Theremin: I think, and let me emphasize think, that a digital (midi) theremin can be coaxed into acting as an input device (mouse) and then be shoved into a gallery space. The user/reader would have to use sweeping movements to alter the screen space. Performance, body, and all that other trendy crap. I really just want to figure it out. I love figuring things out. OK...so maybe it's "figuring out the zany darkness."

Gizmo: My grandfather's last word was "Gizmos." His last sentence: Don't hook me up to any Gizmos. Choking up a bit now. I love my grandfather.

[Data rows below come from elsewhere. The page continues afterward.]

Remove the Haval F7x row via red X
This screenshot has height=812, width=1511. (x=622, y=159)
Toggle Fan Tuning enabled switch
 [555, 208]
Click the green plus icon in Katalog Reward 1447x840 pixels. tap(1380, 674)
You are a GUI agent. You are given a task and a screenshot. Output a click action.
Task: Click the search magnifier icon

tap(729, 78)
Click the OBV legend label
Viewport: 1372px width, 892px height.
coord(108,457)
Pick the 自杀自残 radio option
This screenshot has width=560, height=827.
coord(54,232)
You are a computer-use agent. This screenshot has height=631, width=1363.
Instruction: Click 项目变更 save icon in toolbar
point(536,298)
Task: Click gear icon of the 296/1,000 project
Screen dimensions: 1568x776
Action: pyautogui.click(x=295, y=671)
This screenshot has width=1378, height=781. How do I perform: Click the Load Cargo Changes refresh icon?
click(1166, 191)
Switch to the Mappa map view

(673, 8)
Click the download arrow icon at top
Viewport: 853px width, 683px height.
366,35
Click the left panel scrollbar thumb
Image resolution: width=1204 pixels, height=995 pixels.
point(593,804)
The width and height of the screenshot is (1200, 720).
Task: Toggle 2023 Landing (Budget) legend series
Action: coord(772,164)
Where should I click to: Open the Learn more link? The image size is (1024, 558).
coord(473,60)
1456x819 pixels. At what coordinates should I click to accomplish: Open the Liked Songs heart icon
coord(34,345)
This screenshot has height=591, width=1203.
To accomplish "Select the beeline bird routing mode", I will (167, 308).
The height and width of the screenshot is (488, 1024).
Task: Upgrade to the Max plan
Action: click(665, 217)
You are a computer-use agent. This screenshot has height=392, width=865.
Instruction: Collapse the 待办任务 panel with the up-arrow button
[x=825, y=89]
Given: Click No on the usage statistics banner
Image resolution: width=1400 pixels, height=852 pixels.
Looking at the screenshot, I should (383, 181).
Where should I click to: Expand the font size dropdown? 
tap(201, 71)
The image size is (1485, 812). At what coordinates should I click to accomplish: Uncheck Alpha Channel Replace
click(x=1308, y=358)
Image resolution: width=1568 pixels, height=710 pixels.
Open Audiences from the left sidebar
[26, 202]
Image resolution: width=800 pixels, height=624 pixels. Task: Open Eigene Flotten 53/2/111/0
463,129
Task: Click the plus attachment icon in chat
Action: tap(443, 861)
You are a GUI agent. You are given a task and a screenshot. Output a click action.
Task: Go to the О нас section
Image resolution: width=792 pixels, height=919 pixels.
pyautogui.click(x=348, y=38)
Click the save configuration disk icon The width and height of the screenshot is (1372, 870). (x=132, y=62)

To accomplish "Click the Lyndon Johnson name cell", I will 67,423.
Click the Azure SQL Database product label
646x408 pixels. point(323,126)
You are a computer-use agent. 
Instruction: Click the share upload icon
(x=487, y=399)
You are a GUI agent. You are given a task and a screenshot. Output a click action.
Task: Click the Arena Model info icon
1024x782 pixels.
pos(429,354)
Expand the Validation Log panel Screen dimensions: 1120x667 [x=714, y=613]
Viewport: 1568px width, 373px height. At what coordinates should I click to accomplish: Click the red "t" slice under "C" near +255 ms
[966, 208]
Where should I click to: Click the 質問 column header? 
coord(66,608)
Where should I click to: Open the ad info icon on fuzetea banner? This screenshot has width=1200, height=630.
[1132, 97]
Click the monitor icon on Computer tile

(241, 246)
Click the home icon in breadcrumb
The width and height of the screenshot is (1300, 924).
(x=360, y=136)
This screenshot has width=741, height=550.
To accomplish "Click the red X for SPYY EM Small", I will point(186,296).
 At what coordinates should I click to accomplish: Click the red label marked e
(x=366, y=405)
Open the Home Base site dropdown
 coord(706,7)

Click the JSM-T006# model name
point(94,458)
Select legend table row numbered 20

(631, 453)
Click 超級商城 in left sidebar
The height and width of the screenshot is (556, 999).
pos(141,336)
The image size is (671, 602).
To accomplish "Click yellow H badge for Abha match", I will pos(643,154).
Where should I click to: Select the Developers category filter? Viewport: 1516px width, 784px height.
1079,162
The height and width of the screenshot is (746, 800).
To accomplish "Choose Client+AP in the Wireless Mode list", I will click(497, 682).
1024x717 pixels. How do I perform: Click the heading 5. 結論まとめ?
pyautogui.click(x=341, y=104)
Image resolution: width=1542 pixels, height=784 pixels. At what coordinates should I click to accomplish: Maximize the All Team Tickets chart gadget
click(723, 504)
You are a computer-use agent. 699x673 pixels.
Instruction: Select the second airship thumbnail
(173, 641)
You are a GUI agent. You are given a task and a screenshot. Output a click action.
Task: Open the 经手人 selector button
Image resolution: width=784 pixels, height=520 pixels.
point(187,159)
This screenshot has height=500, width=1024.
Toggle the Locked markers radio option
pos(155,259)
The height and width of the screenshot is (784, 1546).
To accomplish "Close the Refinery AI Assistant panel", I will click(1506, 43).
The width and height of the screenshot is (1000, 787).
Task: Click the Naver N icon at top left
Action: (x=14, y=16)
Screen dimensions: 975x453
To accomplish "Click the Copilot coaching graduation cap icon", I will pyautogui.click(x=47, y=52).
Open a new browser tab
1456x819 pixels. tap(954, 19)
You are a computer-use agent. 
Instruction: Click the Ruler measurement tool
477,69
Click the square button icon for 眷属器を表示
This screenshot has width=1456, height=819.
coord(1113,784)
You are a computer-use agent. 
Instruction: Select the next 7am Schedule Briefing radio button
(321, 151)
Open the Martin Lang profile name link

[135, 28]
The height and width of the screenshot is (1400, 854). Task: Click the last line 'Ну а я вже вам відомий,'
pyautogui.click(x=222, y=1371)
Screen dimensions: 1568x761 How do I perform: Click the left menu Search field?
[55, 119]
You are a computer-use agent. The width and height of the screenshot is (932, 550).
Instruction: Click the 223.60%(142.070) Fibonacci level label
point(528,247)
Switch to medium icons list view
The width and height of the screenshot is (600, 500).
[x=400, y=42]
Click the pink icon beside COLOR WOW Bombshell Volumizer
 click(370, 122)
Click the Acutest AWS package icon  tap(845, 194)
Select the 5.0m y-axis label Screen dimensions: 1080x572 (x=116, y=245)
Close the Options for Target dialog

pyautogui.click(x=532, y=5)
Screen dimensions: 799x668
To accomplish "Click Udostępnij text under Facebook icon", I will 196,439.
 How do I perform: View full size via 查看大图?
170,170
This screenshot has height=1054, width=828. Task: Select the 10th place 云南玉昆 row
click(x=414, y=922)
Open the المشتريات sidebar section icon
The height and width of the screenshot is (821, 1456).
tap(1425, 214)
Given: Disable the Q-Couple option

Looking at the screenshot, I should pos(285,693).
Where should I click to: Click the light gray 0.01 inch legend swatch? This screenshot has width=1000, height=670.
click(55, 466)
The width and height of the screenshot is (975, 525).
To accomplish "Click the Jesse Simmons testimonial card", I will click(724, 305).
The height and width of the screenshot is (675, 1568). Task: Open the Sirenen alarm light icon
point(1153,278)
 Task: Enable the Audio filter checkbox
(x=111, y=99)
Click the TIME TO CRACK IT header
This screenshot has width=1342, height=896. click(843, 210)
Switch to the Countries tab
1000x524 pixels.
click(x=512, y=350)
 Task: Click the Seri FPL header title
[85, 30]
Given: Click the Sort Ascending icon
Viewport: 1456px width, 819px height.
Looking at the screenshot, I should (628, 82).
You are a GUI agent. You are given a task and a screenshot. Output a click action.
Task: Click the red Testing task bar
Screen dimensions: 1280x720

Arcticacre: I've just started a fiction, character study project where I reveal the lives of a group of siblings (the arcticacres) through their posts in forums, and on reviews and other user input spaces on the web. Then the user/reader/player searches for either the term arcticacre or more specifically "joe arcticacre" etc. to read the stories. This is tricky, as who the hell knows what the search engines will pick up, and which sites archive, and all that. Plus I have to learn to write in each of their voices. I've written some and will write more eventually. So, search away if you want. We'll see how it goes.

GPS: I really want to play with locative fiction. But I haven't felt like traveling much lately so not sure how that will go yet.

I should stop here, actually, as writing this list popped four new (not listed here) ideas into my head.